§ **Action item**: Copy, exactly and without additions, every line in the records below from the one holding "Task: Click the blue" through the one holding "1744x934 pixels.", both ends included.

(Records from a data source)

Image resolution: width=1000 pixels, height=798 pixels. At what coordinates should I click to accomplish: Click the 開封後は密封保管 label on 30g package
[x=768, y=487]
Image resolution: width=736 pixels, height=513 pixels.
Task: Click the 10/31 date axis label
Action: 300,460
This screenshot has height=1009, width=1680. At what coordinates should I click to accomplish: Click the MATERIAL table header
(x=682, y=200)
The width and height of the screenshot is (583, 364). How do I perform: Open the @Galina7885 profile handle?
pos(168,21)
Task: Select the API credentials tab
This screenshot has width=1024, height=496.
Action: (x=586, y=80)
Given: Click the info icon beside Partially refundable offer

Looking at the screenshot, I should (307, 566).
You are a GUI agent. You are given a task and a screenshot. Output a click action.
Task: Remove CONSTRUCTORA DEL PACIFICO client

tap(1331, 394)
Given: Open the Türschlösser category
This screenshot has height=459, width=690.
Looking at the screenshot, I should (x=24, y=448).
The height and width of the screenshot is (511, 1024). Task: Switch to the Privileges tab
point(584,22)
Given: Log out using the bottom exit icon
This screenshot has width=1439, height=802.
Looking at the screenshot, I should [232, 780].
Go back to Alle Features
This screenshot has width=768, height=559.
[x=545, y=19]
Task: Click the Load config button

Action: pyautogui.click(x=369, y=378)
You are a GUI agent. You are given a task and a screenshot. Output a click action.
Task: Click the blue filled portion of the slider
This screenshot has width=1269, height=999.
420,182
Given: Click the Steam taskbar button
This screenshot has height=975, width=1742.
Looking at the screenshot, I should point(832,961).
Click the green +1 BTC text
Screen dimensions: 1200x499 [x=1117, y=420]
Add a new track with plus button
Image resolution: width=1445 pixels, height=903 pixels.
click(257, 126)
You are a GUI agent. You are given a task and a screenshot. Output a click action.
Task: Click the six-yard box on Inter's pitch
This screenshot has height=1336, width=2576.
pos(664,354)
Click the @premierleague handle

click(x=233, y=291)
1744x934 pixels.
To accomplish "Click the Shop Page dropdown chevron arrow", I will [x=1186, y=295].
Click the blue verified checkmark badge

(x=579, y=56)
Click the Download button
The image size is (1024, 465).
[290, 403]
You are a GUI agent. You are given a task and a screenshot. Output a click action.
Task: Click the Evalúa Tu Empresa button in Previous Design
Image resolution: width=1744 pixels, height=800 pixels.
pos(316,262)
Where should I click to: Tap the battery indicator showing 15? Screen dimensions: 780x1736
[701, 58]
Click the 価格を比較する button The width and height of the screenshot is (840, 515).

§ **Response area**:
Task: Click the blue filled portion of the slider
This screenshot has width=1269, height=999.
420,182
Given: Click the Steam taskbar button
This screenshot has height=975, width=1742.
Looking at the screenshot, I should point(832,961).
Click the green +1 BTC text
Screen dimensions: 1200x499 [x=1117, y=420]
Add a new track with plus button
Image resolution: width=1445 pixels, height=903 pixels.
click(257, 126)
You are a GUI agent. You are given a task and a screenshot. Output a click action.
Task: Click the six-yard box on Inter's pitch
This screenshot has height=1336, width=2576.
pos(664,354)
Click the @premierleague handle

click(x=233, y=291)
1744x934 pixels.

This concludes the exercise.